Given $n$ samples of a function $f\colon D\to\mathbb C$ in random points drawn with respect to a measure $\varrho_S$ we develop theoretical analysis of the $L_2(D, \varrho_T)$-approximation error. For a parituclar choice of $\varrho_S$ depending on $\varrho_T$, it is known that the weighted least squares method from finite dimensional function spaces $V_m$, $\dim(V_m) = m < \infty$ has the same error as the best approximation in $V_m$ up to a multiplicative constant when given exact samples with logarithmic oversampling. If the source measure $\varrho_S$ and the target measure $\varrho_T$ differ we are in the domain adaptation setting, a subfield of transfer learning. We model the resulting deterioration of the error in our bounds. Further, for noisy samples, our bounds describe the bias-variance trade off depending on the dimension $m$ of the approximation space $V_m$. All results hold with high probability. For demonstration, we consider functions defined on the $d$-dimensional cube given in unifom random samples. We analyze polynomials, the half-period cosine, and a bounded orthonormal basis of the non-periodic Sobolev space $H_{\mathrm{mix}}^2$. Overcoming numerical issues of this $H_{\text{mix}}^2$ basis, this gives a novel stable approximation method with quadratic error decay. Numerical experiments indicate the applicability of our results.

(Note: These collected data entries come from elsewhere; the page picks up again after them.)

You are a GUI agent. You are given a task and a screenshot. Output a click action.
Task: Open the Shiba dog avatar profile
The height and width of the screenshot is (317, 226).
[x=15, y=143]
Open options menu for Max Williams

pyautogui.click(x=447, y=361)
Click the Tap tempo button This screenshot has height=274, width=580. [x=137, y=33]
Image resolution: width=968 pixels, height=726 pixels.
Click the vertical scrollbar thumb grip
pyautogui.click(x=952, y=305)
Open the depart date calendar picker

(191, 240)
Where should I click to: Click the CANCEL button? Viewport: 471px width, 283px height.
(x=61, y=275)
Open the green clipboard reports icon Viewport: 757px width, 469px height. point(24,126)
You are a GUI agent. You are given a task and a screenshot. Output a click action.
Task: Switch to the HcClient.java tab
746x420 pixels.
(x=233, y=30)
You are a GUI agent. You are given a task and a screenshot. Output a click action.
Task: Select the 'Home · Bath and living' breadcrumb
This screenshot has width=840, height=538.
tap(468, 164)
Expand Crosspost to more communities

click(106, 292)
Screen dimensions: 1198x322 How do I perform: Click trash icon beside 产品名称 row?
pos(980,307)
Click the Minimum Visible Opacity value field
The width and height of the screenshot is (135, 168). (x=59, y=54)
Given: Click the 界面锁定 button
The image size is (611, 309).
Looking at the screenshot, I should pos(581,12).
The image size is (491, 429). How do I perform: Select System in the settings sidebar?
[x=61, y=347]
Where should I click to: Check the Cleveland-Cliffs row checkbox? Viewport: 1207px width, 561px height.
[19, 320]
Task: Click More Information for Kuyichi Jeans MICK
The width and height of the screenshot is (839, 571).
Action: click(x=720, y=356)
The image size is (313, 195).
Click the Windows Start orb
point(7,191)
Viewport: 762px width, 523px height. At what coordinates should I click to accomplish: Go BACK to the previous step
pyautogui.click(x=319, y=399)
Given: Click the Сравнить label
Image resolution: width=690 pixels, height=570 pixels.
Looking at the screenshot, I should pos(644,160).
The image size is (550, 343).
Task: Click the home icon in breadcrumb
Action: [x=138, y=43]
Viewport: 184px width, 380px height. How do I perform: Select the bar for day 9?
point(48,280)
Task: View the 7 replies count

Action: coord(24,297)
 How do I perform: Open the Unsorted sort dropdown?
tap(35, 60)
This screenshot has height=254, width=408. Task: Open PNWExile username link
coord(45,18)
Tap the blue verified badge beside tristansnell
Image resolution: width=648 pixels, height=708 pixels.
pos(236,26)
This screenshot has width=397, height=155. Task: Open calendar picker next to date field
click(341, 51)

翻译：给定从分布$\varrho_S$中随机抽取的函数$f\colon D\to\mathbb C$的$n$个样本，我们开发了$L_2(D, \varrho_T)$逼近误差的理论分析。对于依赖于$\varrho_T$的特定$\varrho_S$选择，已知在精确样本且对数过采样的条件下，来自有限维函数空间$V_m$（$\dim(V_m)=m<\infty$）的加权最小二乘法具有与$V_m$中最佳逼近相同的误差（最多相差一个乘法常数）。当源分布$\varrho_S$与目标分布$\varrho_T$不同时，我们处于域自适应设置中，这是迁移学习的一个子领域。我们在误差界中刻画了由此导致的误差恶化。进一步地，对于带噪声样本，我们的界描述了依赖于逼近空间$V_m$维度$m\)的偏差-方差权衡。所有结果均以高概率成立。为进行演示，我们考虑了定义在$d$维立方体上并通过均匀随机样本给出的函数。我们分析了多项式、半周期余弦，以及非周期Sobolev空间$H_{\mathrm{mix}}^2$的有界正交基。克服该$H_{\text{mix}}^2$基的数值问题，这给出了一种具有二次误差衰减的新型稳定逼近方法。数值实验表明了我们的结果的适用性。